┌────────
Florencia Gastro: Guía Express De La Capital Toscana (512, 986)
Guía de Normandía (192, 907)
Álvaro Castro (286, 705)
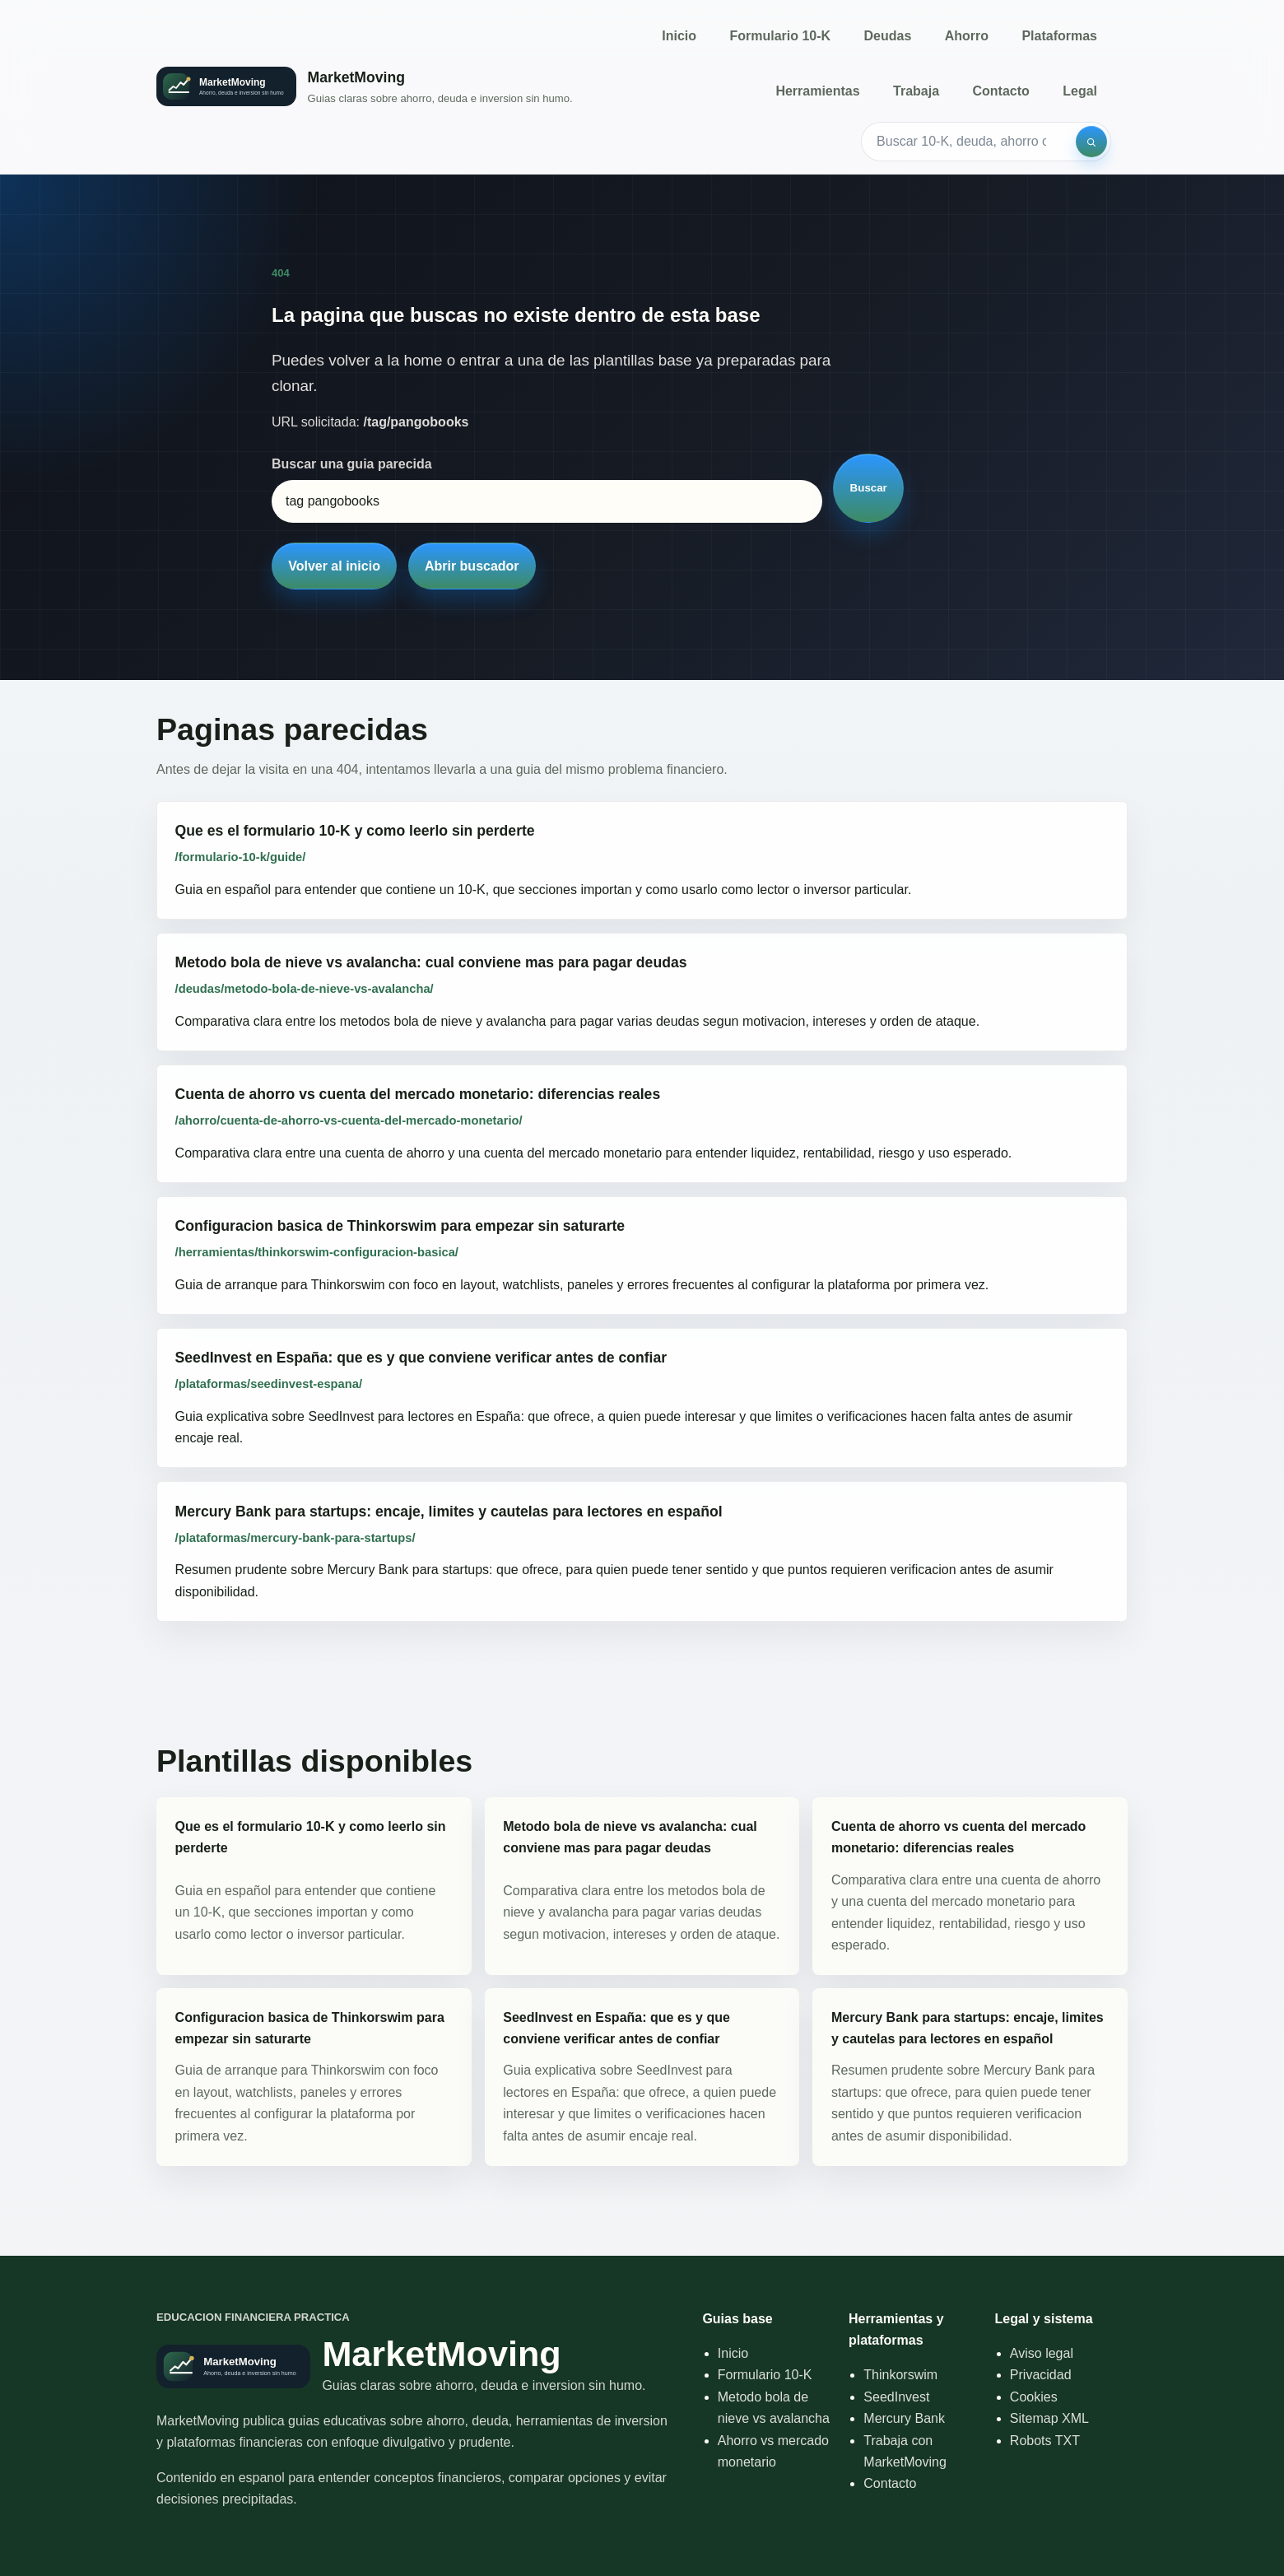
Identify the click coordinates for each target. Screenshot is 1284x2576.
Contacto (1000, 91)
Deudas (888, 36)
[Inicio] (364, 87)
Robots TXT (1045, 2441)
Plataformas (1059, 36)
└────────
> Exercise requirements
Count the rows above that contain the word "Guía" and reply with the number alone.

> Answer to this problem
2